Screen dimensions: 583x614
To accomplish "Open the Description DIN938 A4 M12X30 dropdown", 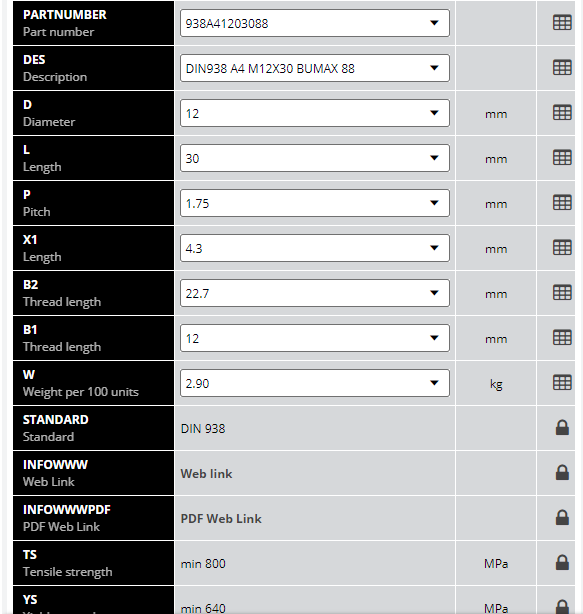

--

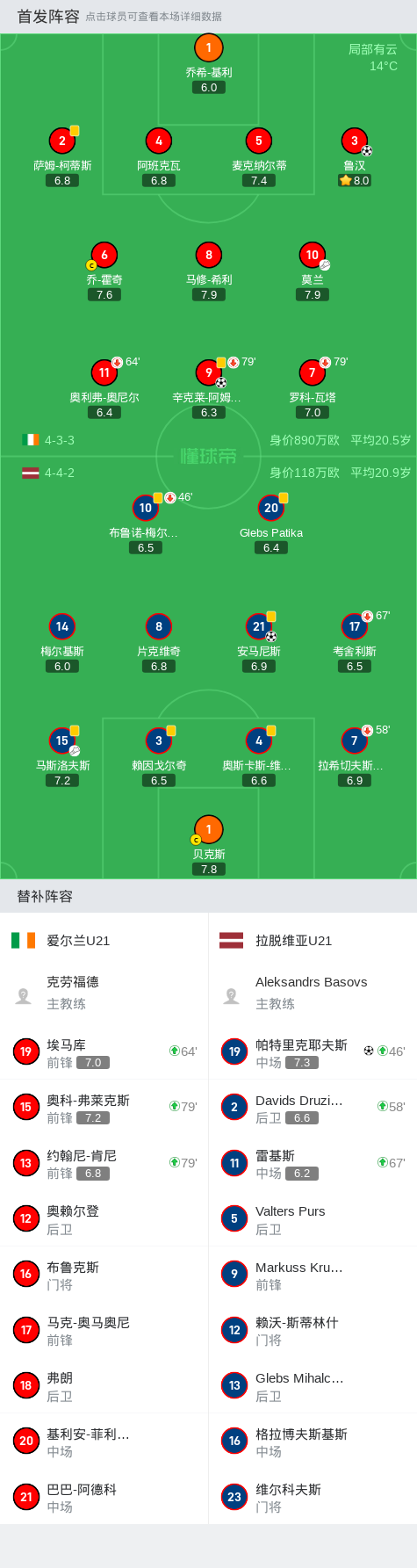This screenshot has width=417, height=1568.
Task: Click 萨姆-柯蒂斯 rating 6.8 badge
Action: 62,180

▶ **Activity**
Reproduce, word for word, only the lines in the records above from the line with "Screen dimensions: 583x614" through the line with "the Description DIN938", including both ends; omit the pictures.

▶ **Answer space**
Screen dimensions: 583x614
To accomplish "Open the Description DIN938 A4 M12X30 dropdown", 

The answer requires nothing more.